Stored entries:
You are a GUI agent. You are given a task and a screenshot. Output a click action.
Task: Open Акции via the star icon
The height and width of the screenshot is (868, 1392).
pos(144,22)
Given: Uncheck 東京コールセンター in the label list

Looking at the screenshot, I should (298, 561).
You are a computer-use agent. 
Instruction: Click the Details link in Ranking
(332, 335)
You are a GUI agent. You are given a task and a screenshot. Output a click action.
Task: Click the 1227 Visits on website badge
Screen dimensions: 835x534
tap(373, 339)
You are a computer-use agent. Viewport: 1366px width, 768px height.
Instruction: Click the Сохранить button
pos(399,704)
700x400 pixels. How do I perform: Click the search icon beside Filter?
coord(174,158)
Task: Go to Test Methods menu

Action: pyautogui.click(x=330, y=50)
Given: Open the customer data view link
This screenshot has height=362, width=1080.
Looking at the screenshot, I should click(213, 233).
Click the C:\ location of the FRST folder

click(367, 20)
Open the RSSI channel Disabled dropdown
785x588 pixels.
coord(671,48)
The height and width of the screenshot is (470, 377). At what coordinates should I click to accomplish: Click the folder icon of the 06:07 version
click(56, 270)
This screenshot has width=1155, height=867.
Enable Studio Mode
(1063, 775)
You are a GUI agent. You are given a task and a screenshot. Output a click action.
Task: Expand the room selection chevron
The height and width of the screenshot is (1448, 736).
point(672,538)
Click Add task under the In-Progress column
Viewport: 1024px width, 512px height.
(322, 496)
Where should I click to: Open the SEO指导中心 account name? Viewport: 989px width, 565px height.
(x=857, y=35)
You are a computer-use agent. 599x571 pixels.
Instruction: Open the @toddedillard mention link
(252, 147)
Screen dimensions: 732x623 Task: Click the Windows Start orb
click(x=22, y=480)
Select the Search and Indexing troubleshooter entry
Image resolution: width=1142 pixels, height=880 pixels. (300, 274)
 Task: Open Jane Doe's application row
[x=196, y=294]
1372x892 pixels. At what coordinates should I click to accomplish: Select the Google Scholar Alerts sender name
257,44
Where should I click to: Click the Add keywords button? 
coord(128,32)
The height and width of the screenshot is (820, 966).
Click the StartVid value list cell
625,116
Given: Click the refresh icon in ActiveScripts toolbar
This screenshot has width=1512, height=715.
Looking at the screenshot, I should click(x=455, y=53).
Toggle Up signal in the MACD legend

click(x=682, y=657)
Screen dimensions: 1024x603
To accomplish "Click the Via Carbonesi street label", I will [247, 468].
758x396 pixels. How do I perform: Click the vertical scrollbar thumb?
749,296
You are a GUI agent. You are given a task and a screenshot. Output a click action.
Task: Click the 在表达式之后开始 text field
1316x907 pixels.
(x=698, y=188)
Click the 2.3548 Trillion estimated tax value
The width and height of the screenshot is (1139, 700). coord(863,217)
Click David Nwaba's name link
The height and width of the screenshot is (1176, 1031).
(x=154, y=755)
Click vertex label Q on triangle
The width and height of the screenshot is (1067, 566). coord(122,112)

Task objective ▸ Repeat the data above, word for word.

Finished task ▸
You are a GUI agent. You are given a task and a screenshot. Output a click action.
Task: Open Акции via the star icon
The height and width of the screenshot is (868, 1392).
pos(144,22)
Given: Uncheck 東京コールセンター in the label list

Looking at the screenshot, I should (298, 561).
You are a computer-use agent. 
Instruction: Click the Details link in Ranking
(332, 335)
You are a GUI agent. You are given a task and a screenshot. Output a click action.
Task: Click the 1227 Visits on website badge
Screen dimensions: 835x534
tap(373, 339)
You are a computer-use agent. Viewport: 1366px width, 768px height.
Instruction: Click the Сохранить button
pos(399,704)
700x400 pixels. How do I perform: Click the search icon beside Filter?
coord(174,158)
Task: Go to Test Methods menu

Action: pyautogui.click(x=330, y=50)
Given: Open the customer data view link
This screenshot has height=362, width=1080.
Looking at the screenshot, I should click(213, 233).
Click the C:\ location of the FRST folder

click(367, 20)
Open the RSSI channel Disabled dropdown
785x588 pixels.
coord(671,48)
The height and width of the screenshot is (470, 377). At what coordinates should I click to accomplish: Click the folder icon of the 06:07 version
click(56, 270)
This screenshot has width=1155, height=867.
Enable Studio Mode
(1063, 775)
You are a GUI agent. You are given a task and a screenshot. Output a click action.
Task: Expand the room selection chevron
The height and width of the screenshot is (1448, 736).
point(672,538)
Click Add task under the In-Progress column
Viewport: 1024px width, 512px height.
(322, 496)
Where should I click to: Open the SEO指导中心 account name? Viewport: 989px width, 565px height.
(x=857, y=35)
You are a computer-use agent. 599x571 pixels.
Instruction: Open the @toddedillard mention link
(252, 147)
Screen dimensions: 732x623 Task: Click the Windows Start orb
click(x=22, y=480)
Select the Search and Indexing troubleshooter entry
Image resolution: width=1142 pixels, height=880 pixels. (300, 274)
 Task: Open Jane Doe's application row
[x=196, y=294]
1372x892 pixels. At what coordinates should I click to accomplish: Select the Google Scholar Alerts sender name
257,44
Where should I click to: Click the Add keywords button? 
coord(128,32)
The height and width of the screenshot is (820, 966).
Click the StartVid value list cell
625,116
Given: Click the refresh icon in ActiveScripts toolbar
This screenshot has width=1512, height=715.
Looking at the screenshot, I should click(x=455, y=53).
Toggle Up signal in the MACD legend

click(x=682, y=657)
Screen dimensions: 1024x603
To accomplish "Click the Via Carbonesi street label", I will [247, 468].
758x396 pixels. How do I perform: Click the vertical scrollbar thumb?
749,296
You are a GUI agent. You are given a task and a screenshot. Output a click action.
Task: Click the 在表达式之后开始 text field
1316x907 pixels.
(x=698, y=188)
Click the 2.3548 Trillion estimated tax value
The width and height of the screenshot is (1139, 700). coord(863,217)
Click David Nwaba's name link
The height and width of the screenshot is (1176, 1031).
(x=154, y=755)
Click vertex label Q on triangle
The width and height of the screenshot is (1067, 566). coord(122,112)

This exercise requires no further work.